I'm building a model to classify raw Wikipedia text by article quality (Wikipedia has a dataset of ~30,000 hand-graded articles and their corresponding quality grades.). Nonetheless, I am trying to figure out a way to algorithmically count the number of citations that appear on the page.

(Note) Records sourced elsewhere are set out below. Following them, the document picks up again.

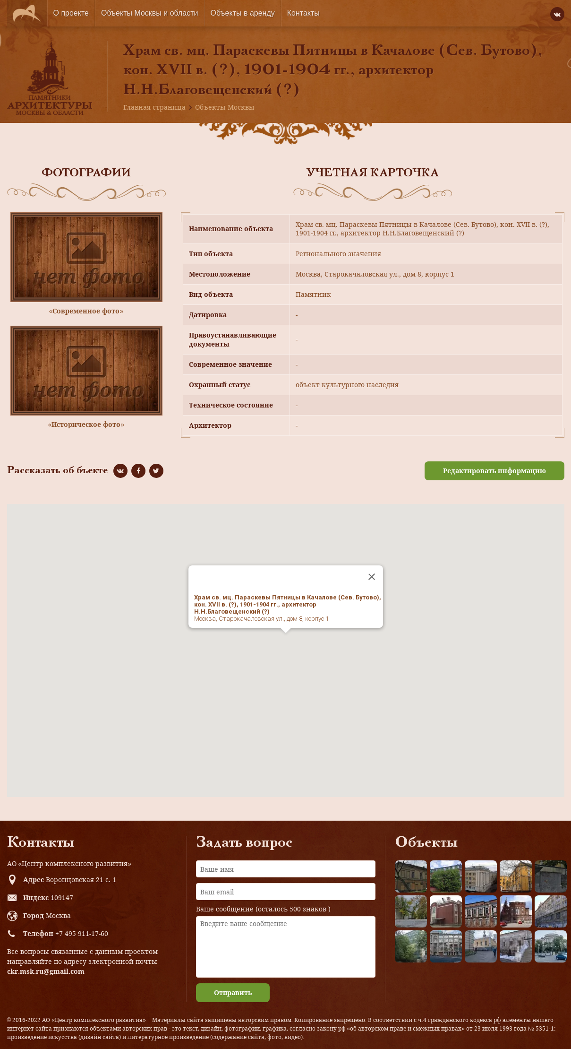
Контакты (303, 13)
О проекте (71, 13)
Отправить (233, 992)
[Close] (371, 576)
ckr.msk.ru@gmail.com (46, 971)
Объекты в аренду (243, 13)
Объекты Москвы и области (149, 13)
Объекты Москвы (225, 107)
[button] (286, 641)
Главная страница (154, 107)
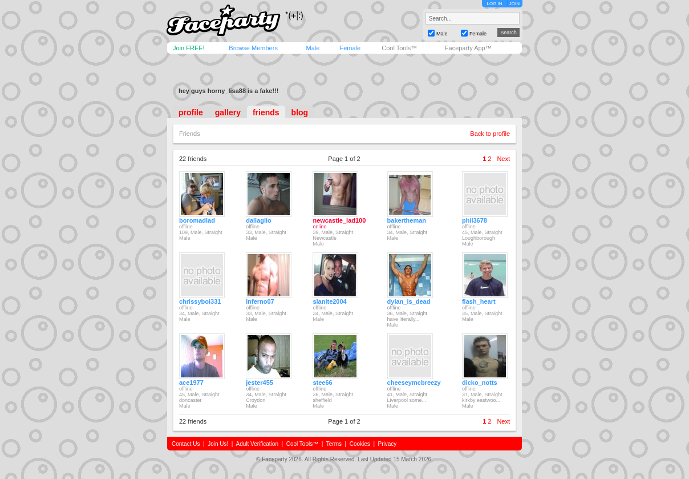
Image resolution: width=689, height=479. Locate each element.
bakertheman (406, 220)
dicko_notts (479, 382)
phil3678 (474, 220)
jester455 (259, 382)
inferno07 (260, 301)
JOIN (514, 3)
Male (312, 48)
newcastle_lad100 (339, 220)
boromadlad (197, 220)
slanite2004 (329, 301)
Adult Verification (257, 444)
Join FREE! (189, 48)
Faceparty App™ (468, 48)
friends (266, 112)
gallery (228, 112)
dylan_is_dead (409, 301)
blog (300, 112)
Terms (334, 444)
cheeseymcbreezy (414, 382)
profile (191, 112)
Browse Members (253, 48)
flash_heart (479, 301)
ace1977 (191, 382)
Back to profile (490, 133)
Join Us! (218, 444)
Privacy (387, 444)
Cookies (360, 444)
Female (349, 48)
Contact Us (186, 444)
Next (503, 158)
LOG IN (494, 3)
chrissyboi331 (200, 301)
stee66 (322, 382)
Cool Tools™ (399, 48)
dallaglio (258, 220)
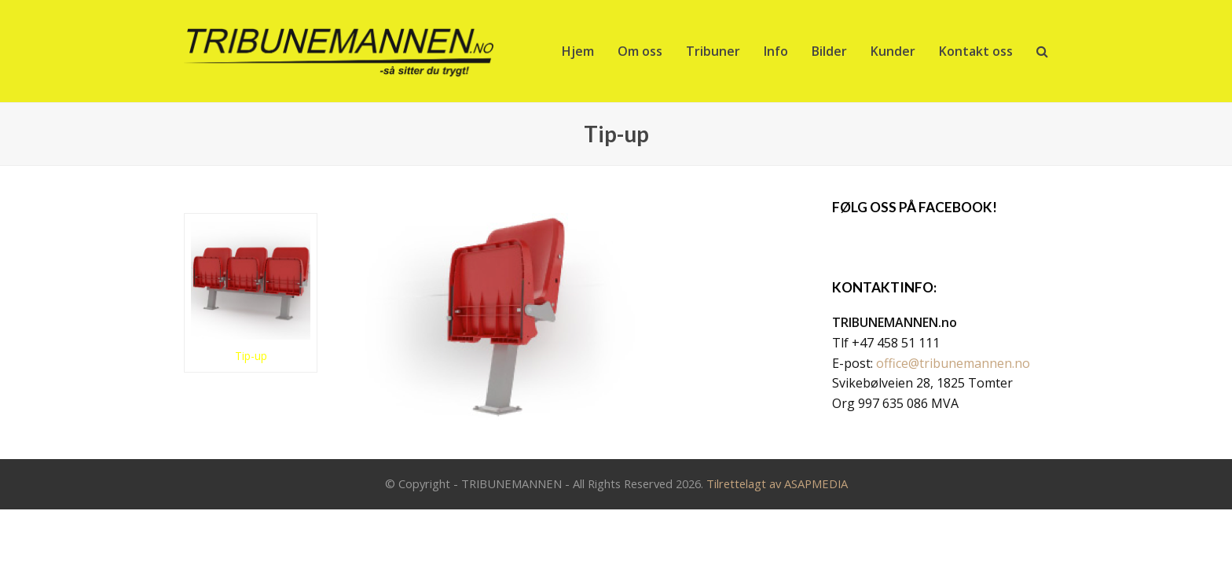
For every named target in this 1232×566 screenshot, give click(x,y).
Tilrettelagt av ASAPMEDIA (777, 483)
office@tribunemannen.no (953, 363)
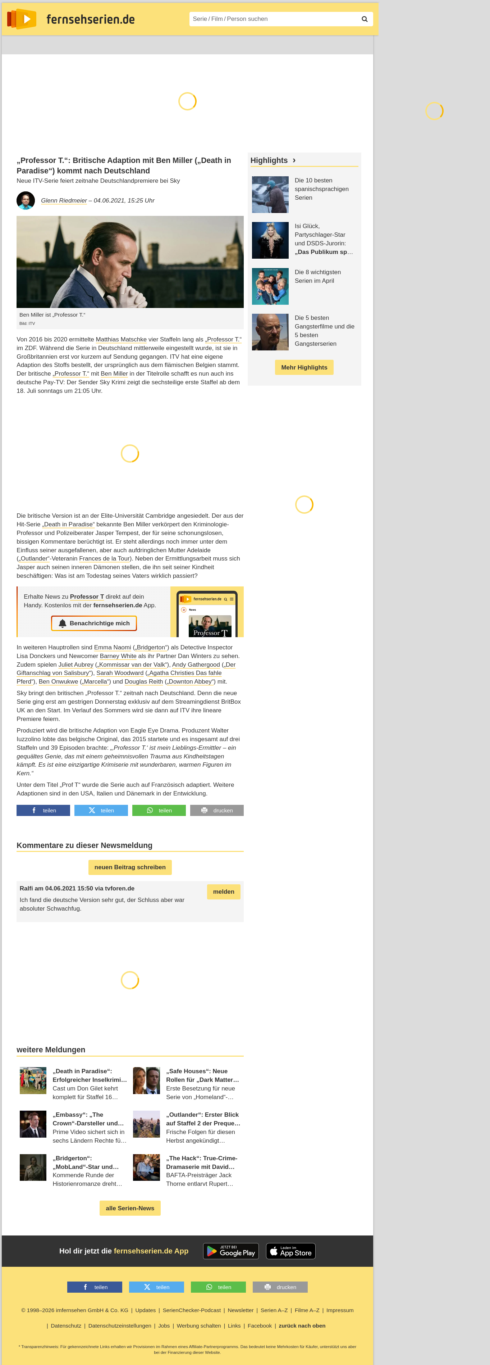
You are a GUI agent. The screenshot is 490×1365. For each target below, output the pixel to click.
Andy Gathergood (196, 664)
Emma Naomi (112, 647)
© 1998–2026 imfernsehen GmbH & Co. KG (74, 1310)
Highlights (269, 160)
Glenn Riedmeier (64, 200)
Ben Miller (114, 373)
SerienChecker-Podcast (192, 1310)
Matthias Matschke (121, 339)
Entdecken (47, 43)
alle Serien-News (130, 1208)
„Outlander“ (34, 558)
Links (234, 1326)
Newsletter (240, 1310)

As a quick example: here is an excerpt from a raw Wiki page:
'[[Image:GD-FR-Paris-Louvre-Sculptures034.JPG|320px|thumb|Tomb of Philippe Pot, governor of [[Burgundy (region)|Burgundy]] under [[Louis XI]]|alt=A large sculpture of six life-sized black-cloaked men, their faces obscured by their hoods, carrying a slab upon which lies the supine effigy of a knight, with hands folded together in prayer. His head rests on a pillow, and his feet on a small reclining lion.]]\n[[File:Sejong tomb 1.jpg|thumb|320px|Korean tomb mound of King [[Sejong the Great]], d. 1450]]\n[[Image:Istanbul - Süleymaniye camii - Türbe di Roxellana - Foto G. Dall\'Orto 28-5-2006.jpg|thumb|320px|[[Türbe]] of [[Roxelana]] (d. 1558), [[Süleymaniye Mosque]], [[Istanbul]]]]\n\'\'\'Funerary art\'\'\' is any work of [[art]] forming, or placed in, a repository for the remains of the [[death|dead]]. [[Tomb]] is a general term for the repository, while [[grave goods]] are objects—other than the primary human remains—which have been placed inside.<ref>Hammond, 58–9 characterizes [[Dismemberment|disarticulated]] human skeletal remains packed in body bags and incorporated into [[Formative stage|Pre-Classic]] [[Mesoamerica]]n [[mass burial]]s (along with a set of primary remains) at Cuello, [[Belize]] as "human grave goods".</ref>
So far, I've concluded that I can find the number of images by counting the number of [[Image:
occurrences. I was hoping I could do something similar for references. In fact, after comparing raw Wiki pages and their corresponding live pages, I think I was able to determine that </ref>
corresponds to the end notation of a reference on a Wiki page. --> For example: Here, you can see that the author makes a statement at the end of the paragraph and references Hammond, 58–9 within <ref>
{text} </ref>
If somebody is familiar with Wiki's raw data and can shed some light on this, please let me know! Also, if you know a better way to do this, please tell me that, too!
Many thanks in advance!